Arkansas saw some of the worst of the drought in 2012, and the numbers in that state back up that point; 49% of that state's cattle producers sold more cows and 41% sold more heifers than they normally would based on water, pasture and feed shortages, according to a report from the University of Arkansas Extension.
The good news is those producers have options to keep from paying taxes that they incurred from having to sell off cattle way before they normally would have -- and at whatever market prices they faced at the time.
"If you sell or exchange more livestock, including poultry, than you normally would in a year because of a drought, flood, or other weather-related condition, you may be able to postpone reporting the gain from the additional animals until the next year," according to the Internal Revenue Service. "You must meet all the following conditions to qualify:
Your principal trade or business is farming.

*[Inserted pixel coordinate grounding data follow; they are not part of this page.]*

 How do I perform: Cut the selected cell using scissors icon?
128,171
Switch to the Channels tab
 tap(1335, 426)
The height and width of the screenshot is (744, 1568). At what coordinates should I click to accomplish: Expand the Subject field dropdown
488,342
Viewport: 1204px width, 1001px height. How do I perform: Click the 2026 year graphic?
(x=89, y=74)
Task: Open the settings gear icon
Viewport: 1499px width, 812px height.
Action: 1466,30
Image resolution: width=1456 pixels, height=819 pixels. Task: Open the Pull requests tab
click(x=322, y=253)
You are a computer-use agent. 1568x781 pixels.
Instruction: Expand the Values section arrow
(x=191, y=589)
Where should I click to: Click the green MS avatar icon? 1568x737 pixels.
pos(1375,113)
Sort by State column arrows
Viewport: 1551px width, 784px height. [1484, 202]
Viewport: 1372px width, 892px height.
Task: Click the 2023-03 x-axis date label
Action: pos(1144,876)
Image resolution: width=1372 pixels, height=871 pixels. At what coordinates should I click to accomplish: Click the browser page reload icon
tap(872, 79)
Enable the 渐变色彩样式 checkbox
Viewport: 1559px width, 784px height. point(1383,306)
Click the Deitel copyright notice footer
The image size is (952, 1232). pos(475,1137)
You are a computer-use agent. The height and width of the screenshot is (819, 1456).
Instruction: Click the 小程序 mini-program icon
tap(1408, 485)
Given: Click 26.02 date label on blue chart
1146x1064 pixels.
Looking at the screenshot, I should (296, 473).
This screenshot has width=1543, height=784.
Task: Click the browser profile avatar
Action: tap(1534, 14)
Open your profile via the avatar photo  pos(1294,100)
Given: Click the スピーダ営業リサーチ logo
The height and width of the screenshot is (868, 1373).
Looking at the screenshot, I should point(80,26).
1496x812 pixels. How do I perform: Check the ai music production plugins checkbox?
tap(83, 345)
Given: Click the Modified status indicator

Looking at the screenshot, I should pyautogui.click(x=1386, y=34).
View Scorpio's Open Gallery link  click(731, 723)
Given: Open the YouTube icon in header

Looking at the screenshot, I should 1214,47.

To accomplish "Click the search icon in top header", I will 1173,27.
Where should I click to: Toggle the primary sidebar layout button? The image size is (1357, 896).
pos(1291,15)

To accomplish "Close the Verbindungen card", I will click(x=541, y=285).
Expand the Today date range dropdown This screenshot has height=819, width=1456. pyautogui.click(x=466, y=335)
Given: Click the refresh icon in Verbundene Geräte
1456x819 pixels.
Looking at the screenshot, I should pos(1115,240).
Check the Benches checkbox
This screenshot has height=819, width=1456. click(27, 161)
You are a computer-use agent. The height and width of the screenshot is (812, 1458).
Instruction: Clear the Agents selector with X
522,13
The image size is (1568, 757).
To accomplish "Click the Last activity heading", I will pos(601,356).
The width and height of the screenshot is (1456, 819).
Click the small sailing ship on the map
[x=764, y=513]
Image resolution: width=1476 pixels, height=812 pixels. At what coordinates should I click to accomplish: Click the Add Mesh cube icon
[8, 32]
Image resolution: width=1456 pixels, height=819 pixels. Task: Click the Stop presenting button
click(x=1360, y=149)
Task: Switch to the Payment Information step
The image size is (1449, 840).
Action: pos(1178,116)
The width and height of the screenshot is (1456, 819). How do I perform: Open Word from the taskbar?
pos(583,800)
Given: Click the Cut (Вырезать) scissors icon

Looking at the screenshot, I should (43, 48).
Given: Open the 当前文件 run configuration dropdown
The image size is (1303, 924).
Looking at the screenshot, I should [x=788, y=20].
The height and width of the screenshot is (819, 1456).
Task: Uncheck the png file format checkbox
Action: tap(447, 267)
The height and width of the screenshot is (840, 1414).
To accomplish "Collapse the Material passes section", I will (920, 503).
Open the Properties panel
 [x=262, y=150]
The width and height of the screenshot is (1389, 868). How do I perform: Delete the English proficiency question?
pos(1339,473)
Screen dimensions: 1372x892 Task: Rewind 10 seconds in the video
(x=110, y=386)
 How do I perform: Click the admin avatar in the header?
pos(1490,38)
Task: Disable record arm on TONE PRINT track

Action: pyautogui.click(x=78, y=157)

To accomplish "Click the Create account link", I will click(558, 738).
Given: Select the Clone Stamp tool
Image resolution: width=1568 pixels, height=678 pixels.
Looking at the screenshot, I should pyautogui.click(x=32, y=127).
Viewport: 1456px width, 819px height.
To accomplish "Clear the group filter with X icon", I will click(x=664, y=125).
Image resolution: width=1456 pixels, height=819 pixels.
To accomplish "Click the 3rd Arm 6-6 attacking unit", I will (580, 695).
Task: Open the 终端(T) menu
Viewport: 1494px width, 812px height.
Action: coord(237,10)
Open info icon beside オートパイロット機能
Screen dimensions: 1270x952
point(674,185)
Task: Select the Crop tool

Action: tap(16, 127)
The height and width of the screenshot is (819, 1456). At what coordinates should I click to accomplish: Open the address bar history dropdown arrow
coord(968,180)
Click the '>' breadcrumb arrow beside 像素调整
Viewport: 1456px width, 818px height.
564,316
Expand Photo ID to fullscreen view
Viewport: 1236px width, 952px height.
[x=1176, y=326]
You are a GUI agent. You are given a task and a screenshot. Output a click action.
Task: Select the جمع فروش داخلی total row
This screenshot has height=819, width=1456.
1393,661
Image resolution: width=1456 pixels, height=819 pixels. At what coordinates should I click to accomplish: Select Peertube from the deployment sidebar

You use the cash method of accounting.
You can show that, under your usual business practices, you would not have sold or exchanged the additional animals this year except for the weather-related condition.
The weather-related condition caused an area to be designated as eligible for assistance by the federal government.
Sales or exchanges made before an area became eligible for federal assistance qualify if the weather-related condition that caused the sale or exchange also caused the area to be designated as eligible for federal assistance. The designation can be made by the President, the Department of Agriculture (or any of its agencies), or by other federal departments or agencies."